### ACTIVITY:
The full set of records must be set down verbatim.

Saved entries
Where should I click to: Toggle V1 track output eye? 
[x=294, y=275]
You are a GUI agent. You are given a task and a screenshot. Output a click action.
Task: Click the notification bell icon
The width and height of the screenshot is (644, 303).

### THE COMPLETED TASK:
Where should I click to: Toggle V1 track output eye? 
[x=294, y=275]
You are a GUI agent. You are given a task and a screenshot. Output a click action.
Task: Click the notification bell icon
The width and height of the screenshot is (644, 303).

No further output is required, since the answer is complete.